CAPITOLO II

Nel secondo capitolo, l’autore racconta del suo incidente con l’aeroplano avvenuto per un guasto al motore, che lo fece atterrare nel deserto del Sahara. La prima notte dormì sulla sabbia e la mattina all’alba fu risvegliato da una strana voce  che gli chiedeva di disegnargli una pecora. Spaventato si alzò e vide un piccolo ometto, che non sembrava smarrito, né stanco, né assetato, né tanto meno impaurito di trovarsi in un luogo così deserto, a mille miglia da una qualsiasi zona abitata. L’ometto gli fece capire che per lui era molto importante che gli disegnasse una pecora.
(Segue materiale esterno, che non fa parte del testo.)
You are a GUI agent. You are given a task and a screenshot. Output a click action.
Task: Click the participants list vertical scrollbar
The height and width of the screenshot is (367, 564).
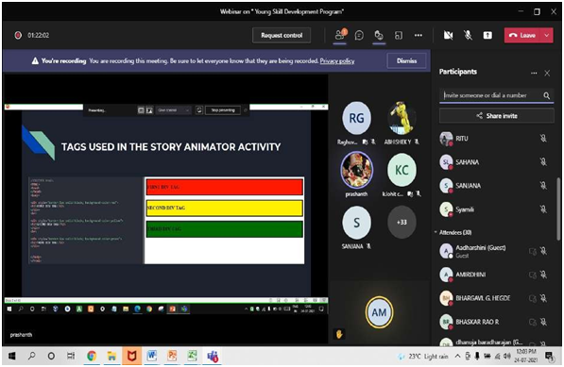click(x=558, y=209)

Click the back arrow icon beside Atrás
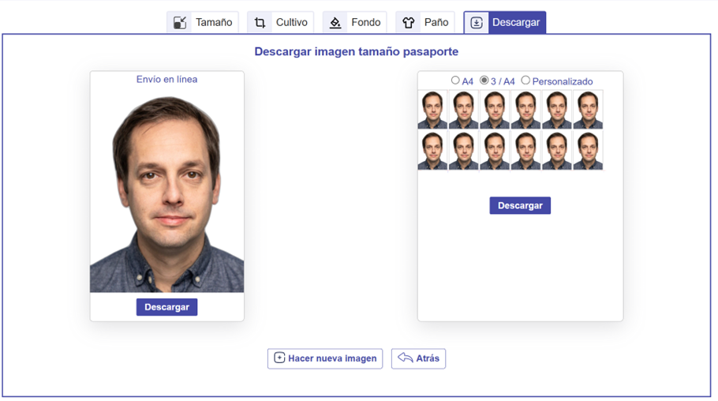[x=406, y=358]
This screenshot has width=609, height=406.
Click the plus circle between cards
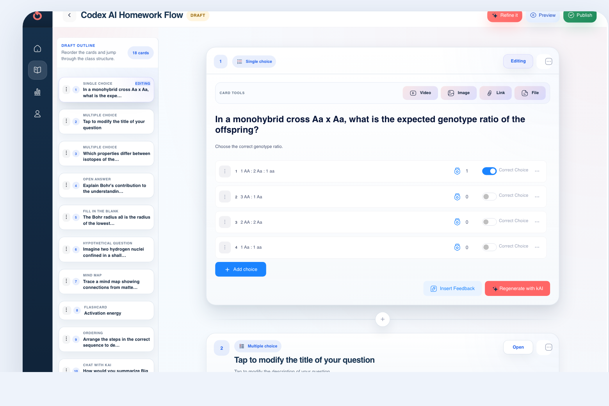(x=383, y=319)
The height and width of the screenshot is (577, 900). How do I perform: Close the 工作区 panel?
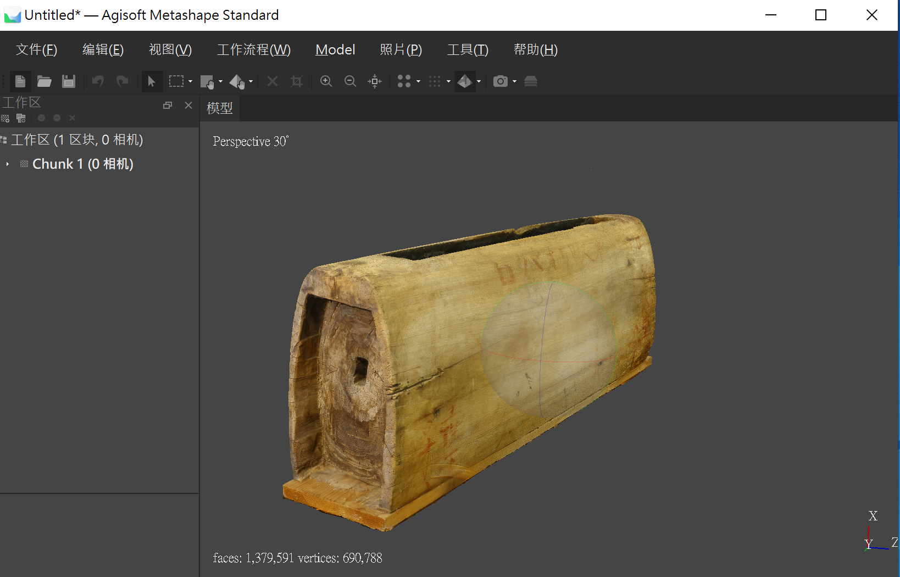[x=188, y=105]
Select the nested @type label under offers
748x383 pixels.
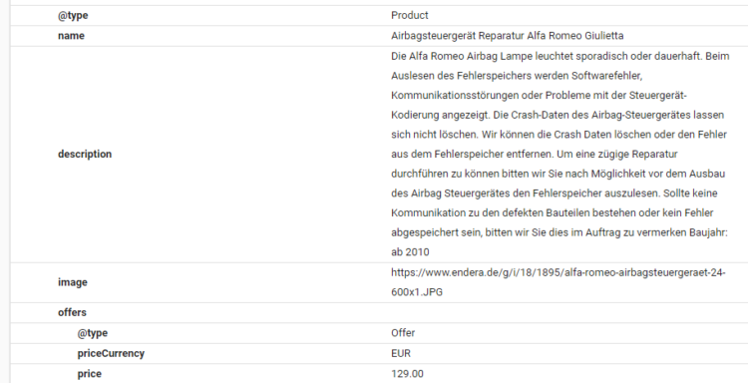(x=92, y=333)
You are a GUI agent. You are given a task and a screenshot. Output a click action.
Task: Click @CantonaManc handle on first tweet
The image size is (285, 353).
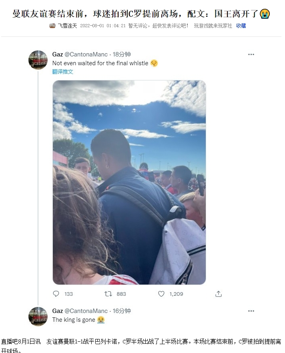[86, 54]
L’autore, scoraggiato per il fatto che non sapeva disegnare, e perché non aveva mai disegnato una pecora, pensò di disegnare un boa. L’ometto allora disse che non voleva un boa, né un elefante ma semplicemente una pecora. Provò quindi a fare il primo disegno, ma all’ometto non andava bene perché la pecora sembrava malaticcia. Provò con  il secondo, e di nuovo non andava bene perché assomigliava ad un ariete. Riprovò con il terzo ed anche questo fu rifiutato perché la pecora sembrava vecchia. Infine l’autore, stanco, disegnò una cassetta dicendogli che la pecora che lui voleva stava dentro. Il bambino fu contento: era proprio ciò che lui desiderava. Fu così che l’autore fece la conoscenza del Piccolo Principe.